Think about what your choice of denominator tells about what assumptions you make.
You may find reading this, helpful https://nflinjuryanalyticscom.files.wordpress.com/2020/04/diagnostic_testing_characteristics.pdf

So they don't specifically use the terminology Type I and II, but use False Positive and False Negative. As far as the p-values, you can look it up, but I think it is the probability that the Null-Hypothesis is correct.

Again, you should look this up, but I think a "Negative" would mean the detector did not detect anything (so it thinks the person told Truth)a "Positive" would mean the detector detected a lie.
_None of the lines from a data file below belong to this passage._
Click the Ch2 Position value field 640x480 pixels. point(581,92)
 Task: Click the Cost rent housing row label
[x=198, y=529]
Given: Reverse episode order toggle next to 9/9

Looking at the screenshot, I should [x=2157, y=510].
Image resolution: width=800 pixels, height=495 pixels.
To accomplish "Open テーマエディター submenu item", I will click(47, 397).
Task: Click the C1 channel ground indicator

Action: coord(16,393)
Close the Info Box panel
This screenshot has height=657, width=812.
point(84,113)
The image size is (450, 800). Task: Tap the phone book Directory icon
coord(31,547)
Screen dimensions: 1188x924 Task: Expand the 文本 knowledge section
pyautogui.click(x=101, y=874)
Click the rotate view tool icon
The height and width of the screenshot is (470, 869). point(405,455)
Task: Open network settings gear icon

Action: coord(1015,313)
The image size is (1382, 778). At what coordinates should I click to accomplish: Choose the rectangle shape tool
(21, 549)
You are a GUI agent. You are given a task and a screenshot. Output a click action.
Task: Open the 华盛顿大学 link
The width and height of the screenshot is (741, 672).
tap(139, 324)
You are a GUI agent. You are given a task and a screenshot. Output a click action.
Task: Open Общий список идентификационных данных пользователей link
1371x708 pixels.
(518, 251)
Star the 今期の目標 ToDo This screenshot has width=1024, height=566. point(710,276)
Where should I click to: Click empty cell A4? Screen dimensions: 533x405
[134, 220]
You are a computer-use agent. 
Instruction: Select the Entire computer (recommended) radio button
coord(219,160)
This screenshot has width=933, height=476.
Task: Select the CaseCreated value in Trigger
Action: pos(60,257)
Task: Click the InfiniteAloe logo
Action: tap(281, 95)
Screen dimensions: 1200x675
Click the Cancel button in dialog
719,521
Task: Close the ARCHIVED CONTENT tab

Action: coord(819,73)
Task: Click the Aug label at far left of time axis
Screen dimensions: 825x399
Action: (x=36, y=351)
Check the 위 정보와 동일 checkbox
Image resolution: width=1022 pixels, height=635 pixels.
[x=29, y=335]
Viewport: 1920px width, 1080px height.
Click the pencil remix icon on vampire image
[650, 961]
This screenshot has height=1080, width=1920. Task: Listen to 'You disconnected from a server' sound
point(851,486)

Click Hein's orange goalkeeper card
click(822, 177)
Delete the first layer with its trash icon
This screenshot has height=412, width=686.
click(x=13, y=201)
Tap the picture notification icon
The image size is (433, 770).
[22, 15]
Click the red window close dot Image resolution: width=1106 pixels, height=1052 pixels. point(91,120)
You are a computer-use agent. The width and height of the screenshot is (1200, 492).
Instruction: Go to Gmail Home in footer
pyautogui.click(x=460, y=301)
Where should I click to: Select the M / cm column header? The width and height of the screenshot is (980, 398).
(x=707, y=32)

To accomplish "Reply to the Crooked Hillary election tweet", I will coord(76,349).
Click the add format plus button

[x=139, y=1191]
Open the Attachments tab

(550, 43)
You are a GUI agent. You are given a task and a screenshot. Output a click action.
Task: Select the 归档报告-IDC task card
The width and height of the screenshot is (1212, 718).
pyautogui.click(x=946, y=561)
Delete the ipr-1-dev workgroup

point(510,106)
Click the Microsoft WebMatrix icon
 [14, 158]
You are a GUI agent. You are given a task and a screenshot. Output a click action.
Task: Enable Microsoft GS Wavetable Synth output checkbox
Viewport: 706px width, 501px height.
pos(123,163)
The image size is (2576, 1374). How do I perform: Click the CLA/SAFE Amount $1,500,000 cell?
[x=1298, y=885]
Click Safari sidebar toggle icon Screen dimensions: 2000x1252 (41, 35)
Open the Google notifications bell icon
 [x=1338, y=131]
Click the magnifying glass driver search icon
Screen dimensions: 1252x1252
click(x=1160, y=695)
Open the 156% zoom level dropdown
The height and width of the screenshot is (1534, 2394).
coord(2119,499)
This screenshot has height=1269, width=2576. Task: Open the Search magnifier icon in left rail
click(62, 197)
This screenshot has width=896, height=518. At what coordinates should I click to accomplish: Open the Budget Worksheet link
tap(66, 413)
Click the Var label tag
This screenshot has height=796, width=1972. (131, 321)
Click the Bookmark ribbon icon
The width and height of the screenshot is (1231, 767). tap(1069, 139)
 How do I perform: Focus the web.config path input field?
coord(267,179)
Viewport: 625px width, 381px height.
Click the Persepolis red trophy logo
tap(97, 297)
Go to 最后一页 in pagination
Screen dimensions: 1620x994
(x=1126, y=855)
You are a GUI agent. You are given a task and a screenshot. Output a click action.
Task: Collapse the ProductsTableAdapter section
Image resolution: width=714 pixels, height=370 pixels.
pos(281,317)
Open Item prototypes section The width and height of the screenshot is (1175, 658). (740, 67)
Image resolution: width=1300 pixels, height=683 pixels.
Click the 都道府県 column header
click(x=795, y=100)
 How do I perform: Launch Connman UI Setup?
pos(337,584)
Somebody else may chime in with more insight.
 

What is the difference between type 1 and type 2 errors in probability?

Type 1 error, also known as a false positive, occurs when a null hypothesis is rejected when it is actually true. Type 2 error, or false negative, occurs when a null hypothesis is accepted when it is actually false. In other words, type 1 errors are more significant because they lead to incorrect conclusions.

Why is it important to understand the distribution of p-values in probability?

P-values are used to determine the significance of results in a study or experiment. Understanding their distribution can help in interpreting the strength of evidence for or against a hypothesis. It can also provide insights into the reliability of the results and guide further research.

How do type 1 and type 2 errors impact statistical power?

Type 1 and type 2 errors have an inverse relationship with statistical power. As the probability of type 1 error decreases, the probability of type 2 error increases and vice versa. This means that if a study has a low probability of making a type 1 error, it is more likely to detect a real effect with high statistical power.

Can p-values be used to determine the validity of a study?

P-values alone cannot determine the validity of a study. They are just one piece of evidence that can be used to evaluate the strength of results. Other factors such as sample size, study design, and potential biases also need to be considered in determining the validity of a study.

How does the choice of significance level impact the probability of type 1 and type 2 errors?

The significance level, also known as alpha, is the threshold used to determine if a result is statistically significant. A lower significance level decreases the probability of type 1 error but increases the probability of type 2 error. On the other hand, a higher significance level increases the probability of type 1 error but decreases the probability of type 2 error.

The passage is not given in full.